Extraia todas as linhas da listagem abaixo e reproduza-as sem nenhuma alteração, deixando as imagens de fora da resposta.

▼

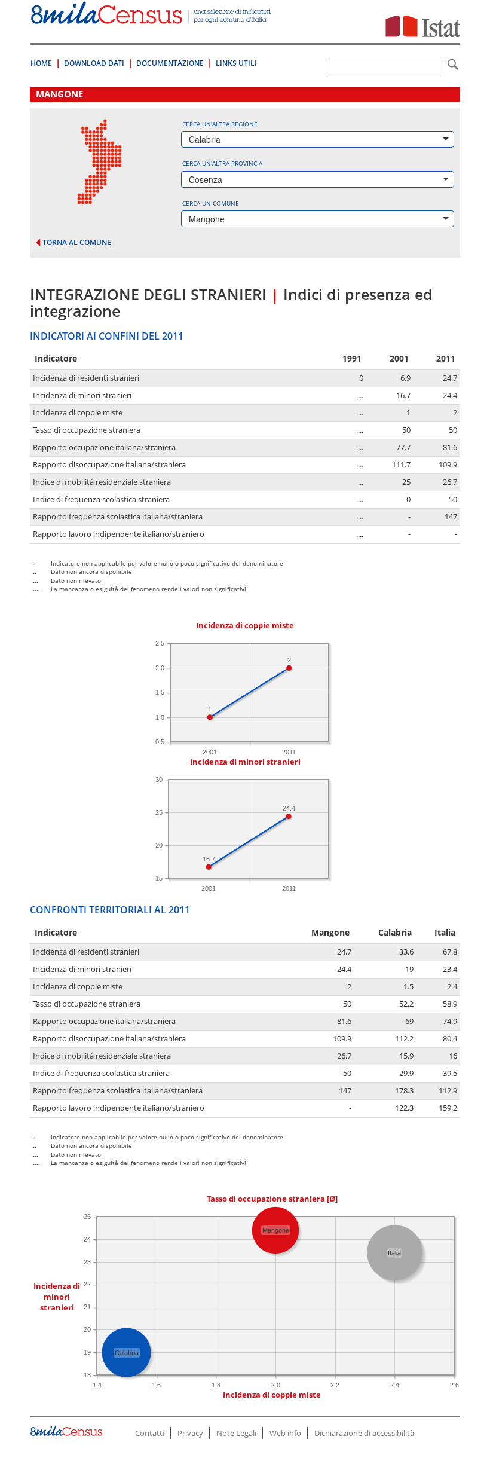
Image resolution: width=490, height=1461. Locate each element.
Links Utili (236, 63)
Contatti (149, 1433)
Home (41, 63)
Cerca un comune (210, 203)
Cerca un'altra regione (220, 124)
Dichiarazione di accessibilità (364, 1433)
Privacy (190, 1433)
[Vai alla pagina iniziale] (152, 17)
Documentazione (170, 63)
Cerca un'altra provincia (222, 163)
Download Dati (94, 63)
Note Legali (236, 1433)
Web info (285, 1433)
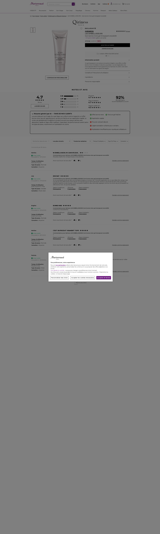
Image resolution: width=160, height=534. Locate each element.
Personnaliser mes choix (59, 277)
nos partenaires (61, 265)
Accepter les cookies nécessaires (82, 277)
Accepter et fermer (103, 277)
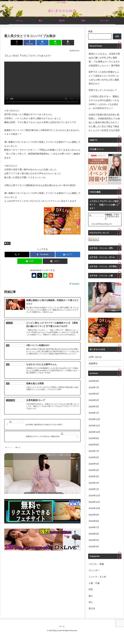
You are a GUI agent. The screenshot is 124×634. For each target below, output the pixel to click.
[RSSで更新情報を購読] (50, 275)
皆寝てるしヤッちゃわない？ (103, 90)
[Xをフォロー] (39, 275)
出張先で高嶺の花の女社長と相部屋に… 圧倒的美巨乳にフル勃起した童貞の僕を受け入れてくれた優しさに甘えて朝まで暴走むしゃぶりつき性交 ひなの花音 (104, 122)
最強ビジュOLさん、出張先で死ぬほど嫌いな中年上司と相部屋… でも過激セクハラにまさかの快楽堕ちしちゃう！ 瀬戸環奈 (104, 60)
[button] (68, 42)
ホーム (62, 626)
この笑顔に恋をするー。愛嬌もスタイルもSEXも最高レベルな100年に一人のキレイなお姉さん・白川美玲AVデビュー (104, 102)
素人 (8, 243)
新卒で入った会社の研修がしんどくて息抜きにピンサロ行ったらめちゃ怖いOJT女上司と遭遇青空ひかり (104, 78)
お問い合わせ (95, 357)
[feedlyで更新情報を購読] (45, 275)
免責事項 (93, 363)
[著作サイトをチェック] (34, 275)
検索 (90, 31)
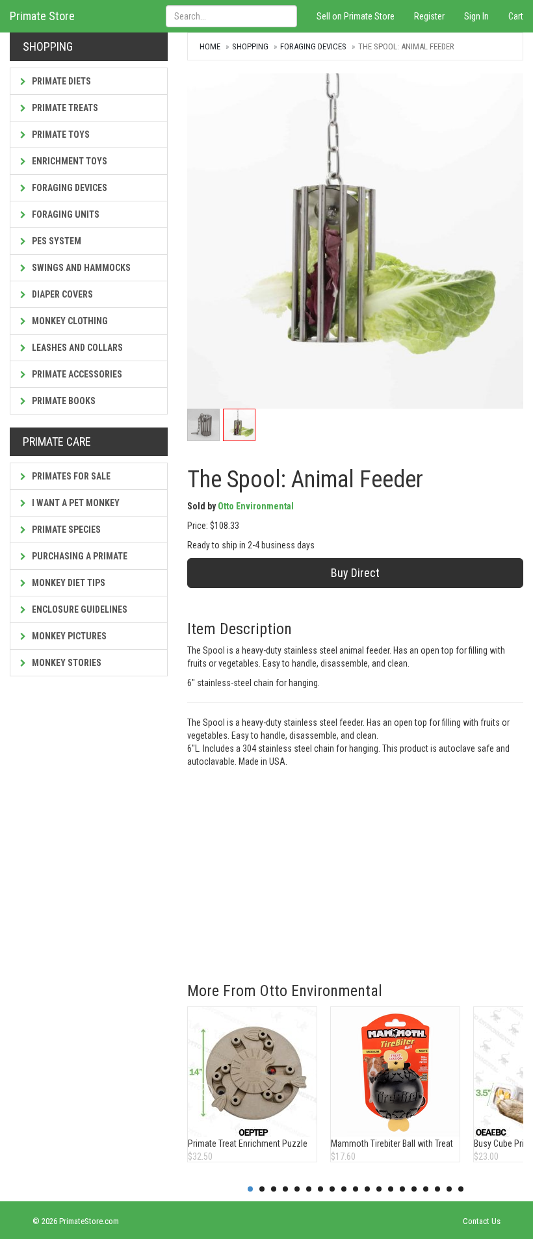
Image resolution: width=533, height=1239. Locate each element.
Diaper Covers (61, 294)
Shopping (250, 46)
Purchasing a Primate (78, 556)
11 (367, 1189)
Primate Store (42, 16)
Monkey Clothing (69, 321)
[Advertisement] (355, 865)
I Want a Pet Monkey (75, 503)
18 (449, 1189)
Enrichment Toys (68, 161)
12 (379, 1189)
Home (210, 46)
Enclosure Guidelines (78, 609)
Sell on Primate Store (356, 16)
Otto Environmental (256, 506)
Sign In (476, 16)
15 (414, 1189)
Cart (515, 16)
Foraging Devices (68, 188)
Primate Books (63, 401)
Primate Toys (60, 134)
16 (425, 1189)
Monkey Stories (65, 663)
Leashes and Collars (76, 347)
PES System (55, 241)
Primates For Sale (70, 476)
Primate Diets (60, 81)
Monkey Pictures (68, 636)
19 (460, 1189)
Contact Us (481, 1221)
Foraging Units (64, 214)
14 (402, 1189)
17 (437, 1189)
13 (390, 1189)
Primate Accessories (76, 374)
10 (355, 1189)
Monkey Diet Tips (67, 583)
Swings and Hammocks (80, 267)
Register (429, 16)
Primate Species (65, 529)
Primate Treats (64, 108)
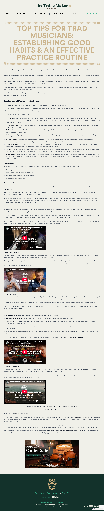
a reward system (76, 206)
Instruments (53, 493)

▲

Resultado:
Image resolution: width=490, height=1461. Locate each element.
Links Utili (236, 63)
Contatti (149, 1433)
Home (41, 63)
Cerca un comune (210, 203)
Cerca un'altra regione (220, 124)
Dichiarazione di accessibilità (364, 1433)
Privacy (190, 1433)
[Vai alla pagina iniziale] (152, 17)
Documentazione (170, 63)
Cerca un'altra provincia (222, 163)
Download Dati (94, 63)
Note Legali (236, 1433)
Web info (285, 1433)
Image resolution: width=160, height=534. Locate each element.
Personnaliser mes choix (59, 277)
nos partenaires (61, 265)
Accepter les cookies nécessaires (82, 277)
Accepter et fermer (103, 277)
You are a GUI agent. The screenshot is 124×634. For each target below, output the pixel to click.
[RSSで更新情報を購読] (50, 275)
皆寝てるしヤッちゃわない？ (103, 90)
[Xをフォロー] (39, 275)
出張先で高嶺の花の女社長と相部屋に… 圧倒的美巨乳にフル勃起した童貞の僕を受け入れてくれた優しさに甘えて朝まで暴走むしゃぶりつき性交 ひなの花音 (104, 122)
最強ビジュOLさん、出張先で死ぬほど嫌いな中年上司と相部屋… でも過激セクハラにまさかの快楽堕ちしちゃう！ 瀬戸環奈 (104, 60)
[button] (68, 42)
ホーム (62, 626)
この笑顔に恋をするー。愛嬌もスタイルもSEXも最高レベルな100年に一人のキレイなお姉さん・白川美玲AVデビュー (104, 102)
素人 (8, 243)
新卒で入った会社の研修がしんどくて息抜きにピンサロ行ったらめちゃ怖いOJT女上司と遭遇青空ひかり (104, 78)
お問い合わせ (95, 357)
[feedlyで更新情報を購読] (45, 275)
免責事項 (93, 363)
[著作サイトをチェック] (34, 275)
検索 (90, 31)
Image resolution: width=533, height=1239. Locate each element.
Diaper Covers (61, 294)
Shopping (250, 46)
Purchasing a Primate (78, 556)
11 (367, 1189)
Primate Store (42, 16)
Monkey Clothing (69, 321)
[Advertisement] (355, 865)
I Want a Pet Monkey (75, 503)
18 (449, 1189)
Enrichment Toys (68, 161)
12 (379, 1189)
Home (210, 46)
Enclosure Guidelines (78, 609)
Sell on Primate Store (356, 16)
Otto Environmental (256, 506)
Sign In (476, 16)
15 (414, 1189)
Cart (515, 16)
Foraging Devices (68, 188)
Primate Books (63, 401)
Primate Toys (60, 134)
16 (425, 1189)
Monkey Stories (65, 663)
Leashes and Collars (76, 347)
PES System (55, 241)
Primates For Sale (70, 476)
Primate Diets (60, 81)
Monkey Pictures (68, 636)
19 (460, 1189)
Contact Us (481, 1221)
Foraging Units (64, 214)
14 (402, 1189)
17 (437, 1189)
13 (390, 1189)
Primate Accessories (76, 374)
10 (355, 1189)
Monkey Diet Tips (67, 583)
Swings and Hammocks (80, 267)
Register (429, 16)
Primate Species (65, 529)
Primate Treats (64, 108)
a reward system (76, 206)
Instruments (53, 493)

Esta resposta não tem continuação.